Neuroscientists don’t know exactly why this association between traumatic memories and eye movements occurs. It may be linked to the ability of the brain to process a disturbing event. The limbic system structures involved in the fear response, such as the hippocampus, are also those responsible for turning short-term memories into long-term ones. This memory-processing function is impaired in patients suffering from PTSD. In discussing this theory, an article in Scientific American (Rodriguez, 2013) summarized how research demonstrates that the eye movements are central to EMDR’s efficacy. A meta-analysis of EMDR studies asked the question: “Do eye movements contribute to the large treatments effects of EMDR, or are they no more than an inert placebo, with the effects due to the non-specific benefits of any therapy.” It found that eye movements had an additive effect, and that EMDR’s efficacy could not be explained solely by methods it uses that are common to other therapies (Lee & Cuijpers, 2014).

In a study of hospital patients with PTSD, both EMDR and EFT were found to remediate PTST in an average of four sessions (Karatzias et al., 2011). A meta-analysis of EFT for PTSD examined seven randomized controlled trials. It found a very large treatment effect, and no significant difference between EFT and EMDR (Sebastian & Nelms, in press). Treating even the terrifying emotional memories that produce flashbacks and nightmares in PTSD sufferers is fast and efficient using these eye movement based techniques.

Following are three case histories from the story archives on EFT Universe (EFTuniverse.com) showing uses of the 9 Gamut Procedure, which, as noted, involves eye movements.

Case History 1: Fast Pain Relief

By Pete Hawk

I’ve been introducing EFT to a few coworkers during slow periods (mainly during night shift). The other night, one was in terrible pain since she had been doing lots of exercise to a workout video at home. She was walking around the room very slowly, saying it felt like she was learning to use her legs for the first time.

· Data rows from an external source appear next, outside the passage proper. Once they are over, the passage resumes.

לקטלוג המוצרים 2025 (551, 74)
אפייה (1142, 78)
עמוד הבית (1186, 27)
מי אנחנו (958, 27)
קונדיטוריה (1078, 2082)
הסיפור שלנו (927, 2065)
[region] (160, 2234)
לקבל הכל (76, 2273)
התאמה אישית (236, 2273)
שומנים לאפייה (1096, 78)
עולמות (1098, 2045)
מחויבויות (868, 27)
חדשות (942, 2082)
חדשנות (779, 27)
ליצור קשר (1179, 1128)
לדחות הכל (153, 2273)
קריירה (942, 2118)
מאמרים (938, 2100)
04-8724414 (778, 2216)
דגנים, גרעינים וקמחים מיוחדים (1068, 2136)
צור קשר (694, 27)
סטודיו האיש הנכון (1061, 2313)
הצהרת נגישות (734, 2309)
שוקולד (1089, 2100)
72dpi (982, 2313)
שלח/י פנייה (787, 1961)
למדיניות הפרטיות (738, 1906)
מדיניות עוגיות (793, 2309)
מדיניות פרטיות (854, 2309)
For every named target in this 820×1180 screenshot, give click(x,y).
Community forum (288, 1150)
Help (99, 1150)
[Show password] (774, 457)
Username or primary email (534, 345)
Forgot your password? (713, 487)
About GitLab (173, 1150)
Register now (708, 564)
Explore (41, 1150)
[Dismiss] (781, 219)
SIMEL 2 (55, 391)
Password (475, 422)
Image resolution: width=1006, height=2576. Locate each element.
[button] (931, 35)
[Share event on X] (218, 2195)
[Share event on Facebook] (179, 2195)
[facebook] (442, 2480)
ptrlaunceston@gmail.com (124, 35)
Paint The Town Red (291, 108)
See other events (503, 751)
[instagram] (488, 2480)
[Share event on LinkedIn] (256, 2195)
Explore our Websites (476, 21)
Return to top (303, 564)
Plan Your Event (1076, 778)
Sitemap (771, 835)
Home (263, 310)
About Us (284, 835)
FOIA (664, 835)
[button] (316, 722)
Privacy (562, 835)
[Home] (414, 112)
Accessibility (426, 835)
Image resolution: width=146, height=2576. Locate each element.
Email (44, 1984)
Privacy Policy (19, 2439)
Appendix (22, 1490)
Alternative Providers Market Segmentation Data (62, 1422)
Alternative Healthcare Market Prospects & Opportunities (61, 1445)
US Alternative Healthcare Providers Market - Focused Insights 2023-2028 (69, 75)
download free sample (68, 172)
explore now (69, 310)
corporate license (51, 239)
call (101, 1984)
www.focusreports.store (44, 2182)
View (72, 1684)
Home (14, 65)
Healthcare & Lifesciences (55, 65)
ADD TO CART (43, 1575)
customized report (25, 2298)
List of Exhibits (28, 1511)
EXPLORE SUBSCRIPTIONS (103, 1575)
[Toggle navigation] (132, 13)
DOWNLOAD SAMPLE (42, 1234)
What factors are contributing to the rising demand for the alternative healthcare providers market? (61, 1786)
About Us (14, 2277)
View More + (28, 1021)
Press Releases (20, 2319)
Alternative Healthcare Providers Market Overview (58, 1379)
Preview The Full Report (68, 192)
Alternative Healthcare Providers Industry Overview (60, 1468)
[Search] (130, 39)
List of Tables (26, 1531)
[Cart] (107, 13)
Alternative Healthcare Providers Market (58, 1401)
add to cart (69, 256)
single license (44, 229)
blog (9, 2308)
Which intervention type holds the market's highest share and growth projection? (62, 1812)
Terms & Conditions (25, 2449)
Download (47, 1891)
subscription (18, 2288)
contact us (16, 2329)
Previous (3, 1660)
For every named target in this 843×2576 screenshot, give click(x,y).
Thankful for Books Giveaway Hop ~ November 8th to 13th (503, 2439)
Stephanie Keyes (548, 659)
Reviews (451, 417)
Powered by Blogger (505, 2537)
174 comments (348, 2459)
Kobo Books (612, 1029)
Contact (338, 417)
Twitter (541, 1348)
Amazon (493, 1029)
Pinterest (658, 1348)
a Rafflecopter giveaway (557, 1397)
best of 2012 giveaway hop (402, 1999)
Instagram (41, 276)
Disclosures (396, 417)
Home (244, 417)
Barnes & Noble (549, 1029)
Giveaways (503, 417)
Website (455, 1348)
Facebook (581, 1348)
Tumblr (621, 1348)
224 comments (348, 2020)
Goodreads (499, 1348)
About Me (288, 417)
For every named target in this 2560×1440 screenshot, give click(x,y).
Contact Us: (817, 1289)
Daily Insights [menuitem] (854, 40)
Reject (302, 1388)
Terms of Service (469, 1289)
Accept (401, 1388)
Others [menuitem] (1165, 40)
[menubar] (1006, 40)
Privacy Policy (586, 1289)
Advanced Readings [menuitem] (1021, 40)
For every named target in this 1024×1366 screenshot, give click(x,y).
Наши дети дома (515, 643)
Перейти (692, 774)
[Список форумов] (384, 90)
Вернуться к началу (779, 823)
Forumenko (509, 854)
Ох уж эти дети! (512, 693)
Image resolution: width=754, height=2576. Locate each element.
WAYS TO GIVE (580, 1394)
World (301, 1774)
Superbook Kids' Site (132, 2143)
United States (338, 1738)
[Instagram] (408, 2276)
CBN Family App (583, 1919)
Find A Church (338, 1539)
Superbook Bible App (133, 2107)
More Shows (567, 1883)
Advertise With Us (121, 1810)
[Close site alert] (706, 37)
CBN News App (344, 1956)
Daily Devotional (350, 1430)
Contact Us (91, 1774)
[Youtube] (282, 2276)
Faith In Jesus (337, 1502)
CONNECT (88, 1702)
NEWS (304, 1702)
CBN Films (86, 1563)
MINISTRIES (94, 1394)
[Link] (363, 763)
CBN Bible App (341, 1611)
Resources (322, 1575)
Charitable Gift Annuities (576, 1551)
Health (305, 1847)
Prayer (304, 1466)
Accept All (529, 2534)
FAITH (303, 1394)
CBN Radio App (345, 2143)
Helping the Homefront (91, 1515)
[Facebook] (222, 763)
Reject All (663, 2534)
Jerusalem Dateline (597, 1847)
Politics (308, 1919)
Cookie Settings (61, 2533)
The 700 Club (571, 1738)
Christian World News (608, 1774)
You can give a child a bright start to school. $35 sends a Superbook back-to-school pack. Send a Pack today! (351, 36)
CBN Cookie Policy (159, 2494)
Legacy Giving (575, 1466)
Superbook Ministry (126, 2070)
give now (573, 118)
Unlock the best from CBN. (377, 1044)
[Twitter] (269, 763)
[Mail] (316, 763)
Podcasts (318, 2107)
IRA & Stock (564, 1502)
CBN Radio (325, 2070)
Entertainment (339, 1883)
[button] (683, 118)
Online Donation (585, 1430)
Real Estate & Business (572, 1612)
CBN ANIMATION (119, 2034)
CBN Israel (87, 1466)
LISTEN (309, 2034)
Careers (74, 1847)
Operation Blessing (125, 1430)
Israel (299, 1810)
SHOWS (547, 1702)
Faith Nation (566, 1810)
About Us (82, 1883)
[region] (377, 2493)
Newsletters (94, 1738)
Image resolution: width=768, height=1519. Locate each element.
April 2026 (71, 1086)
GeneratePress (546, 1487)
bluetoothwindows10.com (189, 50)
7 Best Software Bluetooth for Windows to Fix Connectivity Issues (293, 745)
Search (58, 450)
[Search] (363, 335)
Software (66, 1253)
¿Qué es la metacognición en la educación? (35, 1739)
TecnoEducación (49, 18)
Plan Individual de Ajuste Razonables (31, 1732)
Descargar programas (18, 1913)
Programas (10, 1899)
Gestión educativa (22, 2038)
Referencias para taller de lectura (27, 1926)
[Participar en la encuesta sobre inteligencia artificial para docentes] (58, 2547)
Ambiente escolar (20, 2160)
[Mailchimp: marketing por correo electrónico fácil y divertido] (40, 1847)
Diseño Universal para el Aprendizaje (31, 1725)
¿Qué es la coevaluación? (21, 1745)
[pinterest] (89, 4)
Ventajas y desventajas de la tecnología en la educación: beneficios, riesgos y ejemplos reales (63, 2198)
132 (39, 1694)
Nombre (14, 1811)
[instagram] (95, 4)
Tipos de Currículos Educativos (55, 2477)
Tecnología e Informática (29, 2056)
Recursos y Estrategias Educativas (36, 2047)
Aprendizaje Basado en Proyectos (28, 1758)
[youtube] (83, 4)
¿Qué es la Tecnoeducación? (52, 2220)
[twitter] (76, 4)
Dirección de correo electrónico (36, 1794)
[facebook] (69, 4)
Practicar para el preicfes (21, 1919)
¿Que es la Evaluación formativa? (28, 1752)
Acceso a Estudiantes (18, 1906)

She was saying, “Man, I need a massage, like now!” Finally, after hearing this a few times, I said, “If you are open to it, I can help with a really neat experimental therapy that will just take a few minutes and will most likely work wonders for you.” She said, “Yeah!” So after getting her pain intensity level of 8 out in the open, we started tapping.

I told her to “just do what I do.”

“Even though my legs are in so much pain right now” (x2)

“Even though I may have pushed myself too hard while exercising”

We did three complete rounds including the 9 Gamut, and I then asked her to stand up and walk. Here are her exact words:

“No f’ing way! Oh my God! Oh my God! That’s amazing! It’s like a 2 now! I can’t believe it!”

I asked if she wanted to keep going to get it down to a 0, but she was so happy that a 2 was good enough and easy to live with. I told her it didn’t matter if she believed in it or not, it “just works.” Even while doing the tapping she was so doubtful and skeptical that it wouldn’t work “for her.” The whole thing was over in less than 10 minutes. She didn’t need a massage anymore.

Case History 2: Excessive Emotionality in a Brain-Damaged Child

By Tana Clark

I am an EFT practitioner and have a daughter who is brain damaged from birth. She did not get enough oxygen due to the cord around her neck for a lengthy time. I work with her almost on a daily basis with EFT. She can become very emotional at times, and it seems to take her hours to get over it. I have tapped with her on many occasions for this problem. I noticed that if I did not do the Gamut point, she didn’t seem to settle down.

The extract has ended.